Позже предполагался прием у Баффи Макфэрленд, которая последние шесть лет возглавляла пен-клуб. Она приглашала его так же, как и бесчисленное множество других, на всякие сборища, чтобы собрать деньги на заключенного в тюрьму писателя или послушать стихи чехословацкого поэта. Сегодняшнее мероприятие обошлось Джеку в пять сотен. Но он заплатил бы и больше только ради блаженства видеть Грейс под куполом цирка, словно грациозную Риму – девушку-птицу из "Грин Мэншнс".[19]
Раздалась барабанная дробь, перерастающая в крещендо, и Джек почувствовал, как напряглись его руки, словно готовились подхватить ее. Грейс приподнялась на цыпочки, – грациозная и, судя по внешнему виду, уверенная в себе, – ухватилась за перекладину трапеции, собралась и в мгновение ока уже летела над ареной.
Зал затаил дыхание, и он увидел, как все вокруг наклонились вперед, приподнимаясь со своих мест.
"Не упади, – умолял он. – Я люблю тебя!"
Он понимал, что ей не угрожает реальная опасность, но боялся смотреть и плотно зажмурил глаза. Когда он открыл их, она летела назад вверх ногами, ее лодыжки крепко сжимал партнер. Грейс широко раскинула руки, словно обнимая весь мир, улыбка освещала ее лицо.
Она приземлилась на противоположной платформе так уверенно, будто занималась этим всю жизнь. И снова полет над ареной, на этот раз – с махом в высшей точке дуги.
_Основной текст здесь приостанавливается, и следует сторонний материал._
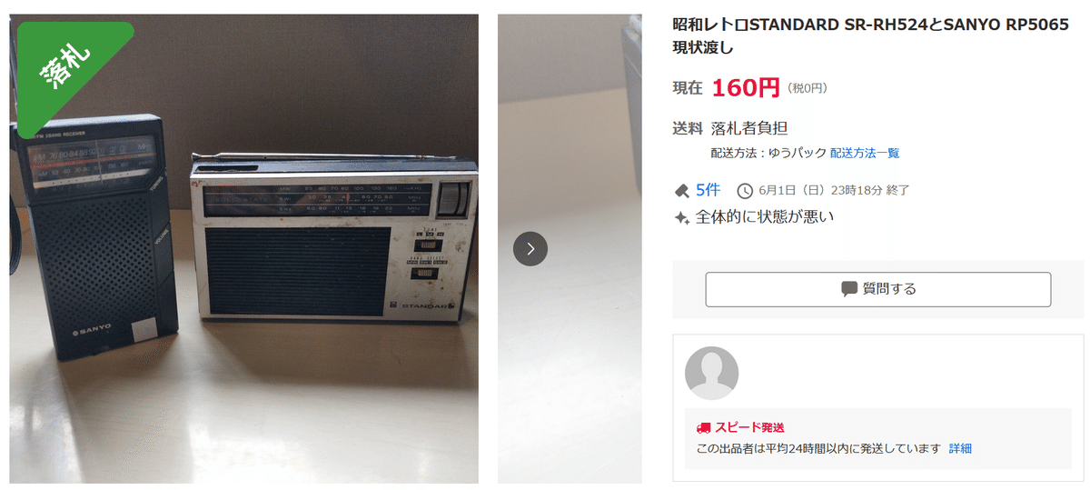Click the 全体的に状態が悪い condition text
The width and height of the screenshot is (1090, 490).
765,217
Она перевернулась и оказалась висящей на трапеции, зацепившись за нее согнутыми в коленях ногами. Аплодисменты – сначала разрозненные, а затем переросшие в овацию, – сопровождались криками восхищения.
Громко хлопая, Джек вскочил на ноги. Его примеру последовали, и вскоре весь зал аплодировал стоя.
Когда зажегся свет, он задержался у барьера, который окружает арену. Зрители текли к выходу. Встретившись с агентом Грейс, Хэнком Кэрролом, Джек поздравил его с контрактом, который тот недавно заключил с «Кэдогэном» на три книги Дженис Китредж, чьи детективные романы продавались лучше всех.
– Спасибо. Я, ребята, надеюсь, что у вас останутся деньги на рекламу после того, как вы помиритесь с миссис Траскотт после суда, – пошутил Хэнк.
Джека смутило, что Грейс так доверяется Хэнку, пусть даже он ее агент.
– Будем надеяться, что нам удастся договориться до суда, – сказал Джек.
– А ты встречался с матерью Грейс? – Высокий, худой, как тростинка, агент вытянул губы в недобрую улыбку. – Я имел это удовольствие много лет назад, когда миссис Траскотт в последний раз приезжала в Нью-Йорк. Замечательная женщина, но от нее лучше держаться подальше.
Хэнк распрощался, а Джек задумался над его словами. Чтобы все не испортить каким-нибудь идиотским судебным запретом, Грейс нужно договориться с матерью. А что, если ей пригласить мать погостить?
После циркового представления надо предложить это Грейс. По крайней мере, пусть подумает об этом. Но Джек был уверен в ее реакции: "Пригласить мою мать погостить? Ты сумасшедший?"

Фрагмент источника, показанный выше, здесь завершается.